How are you? thanks for the link.. to be honest I hadn't bothered with the Big Cats in Britain site until I saw one... was utterly amazing.. especially since it was so unexpected... then it was surprising to learn that there are reports from the Southdowns dating back 100 years.. and this one cat had been reported across the downs on successive nights..

It is kinda magical to see, no time to be scared, and it didn't seem that scared of us.. more eyeing each other up... and it was all over in 5-6 seconds..

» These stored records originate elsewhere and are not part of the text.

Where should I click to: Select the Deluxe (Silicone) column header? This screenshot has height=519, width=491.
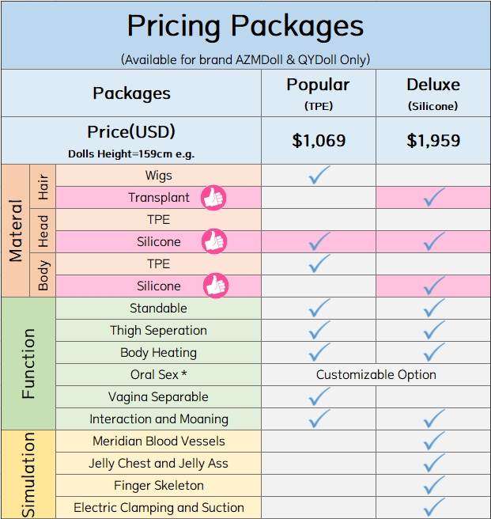432,93
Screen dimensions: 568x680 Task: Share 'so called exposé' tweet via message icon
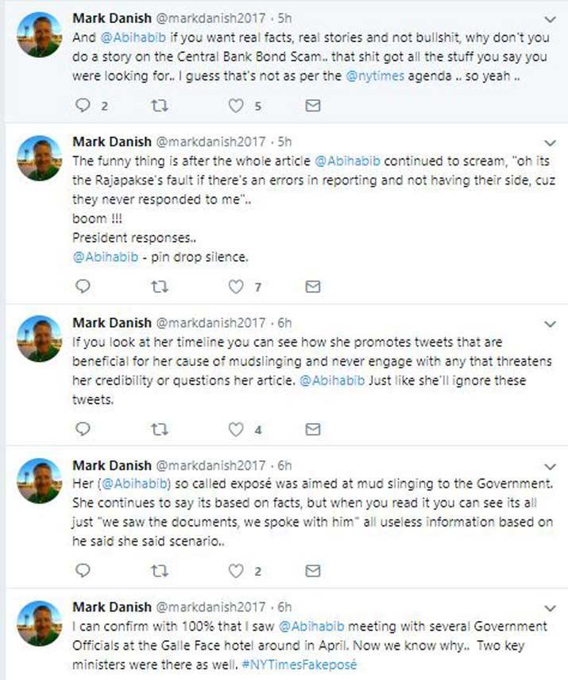pyautogui.click(x=313, y=571)
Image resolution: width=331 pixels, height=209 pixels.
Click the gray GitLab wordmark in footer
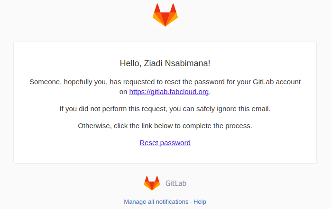tap(176, 183)
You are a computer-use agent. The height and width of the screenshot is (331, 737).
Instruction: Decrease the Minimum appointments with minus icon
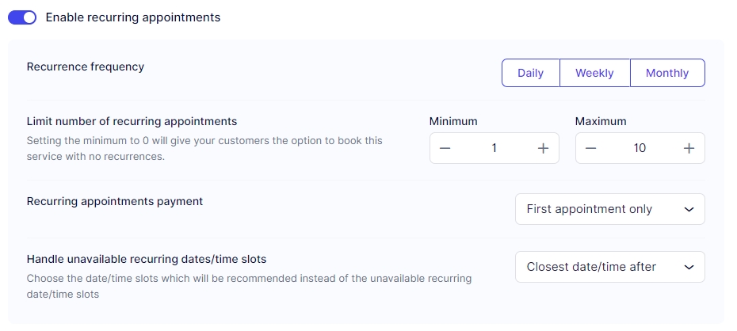[x=445, y=148]
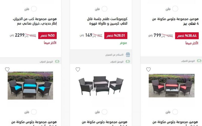Click the 50% discount badge
Image resolution: width=202 pixels, height=126 pixels.
(47, 36)
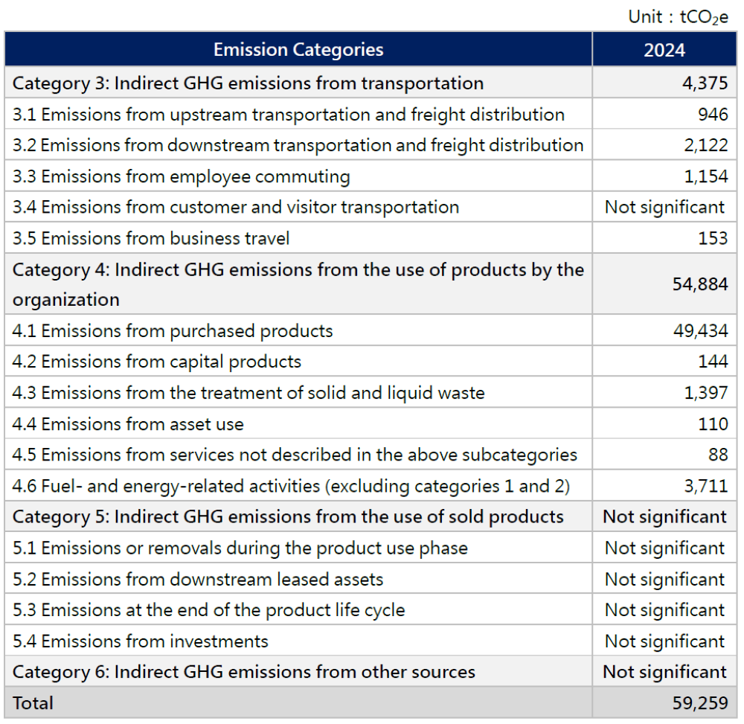
Task: Select the 4.3 solid and liquid waste row
Action: pos(248,393)
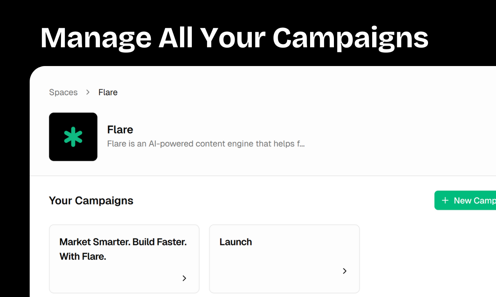Create a campaign via New Campaign button
Image resolution: width=496 pixels, height=297 pixels.
(465, 200)
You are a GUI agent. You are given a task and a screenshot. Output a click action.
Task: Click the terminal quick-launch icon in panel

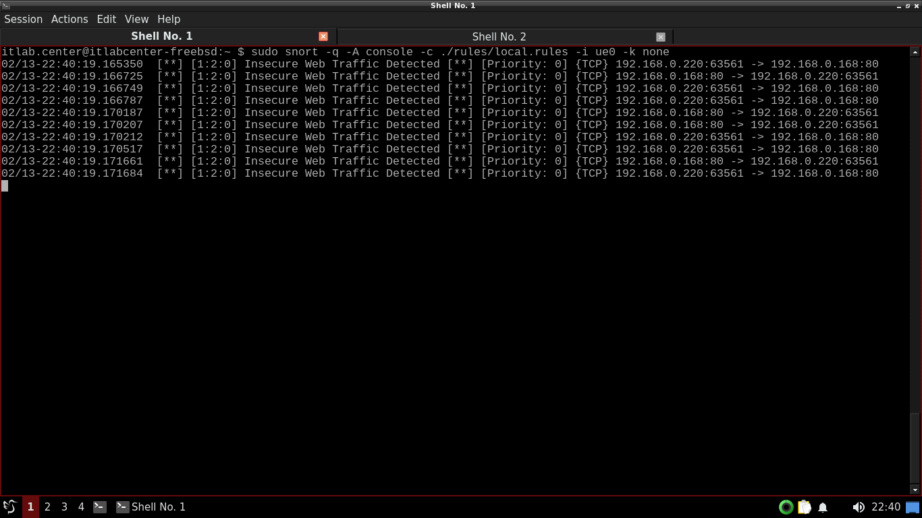tap(100, 507)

I used to work with the DoE pushing the MoD to upgrade some of it's facilities it claimed it needed to replicate battle field conditions... or in other words didn't want to spend the cash in treating our armed forces like human beings..

One base hadn't been touched since the late 30's and part of the process was to clear out the thousands of feral cats that had moved in.. Nothing like the Scottish wild cats.. but some quite large vicious little beasts.. so at least I can say to myself that I know the difference between the feral types and this sleek elegant beauty
and I'm really glad you got to see one too


Part of me would have liked to have got a photo to prove they are out there.... but another part is glad I didn't as I fear it may have played into the hands of the H&S bubble wrap the population brigade and led to hunting these animals down.. which in my opinion would remove something really precious from our environment even if they are not natives.. they do make a wonderful addition..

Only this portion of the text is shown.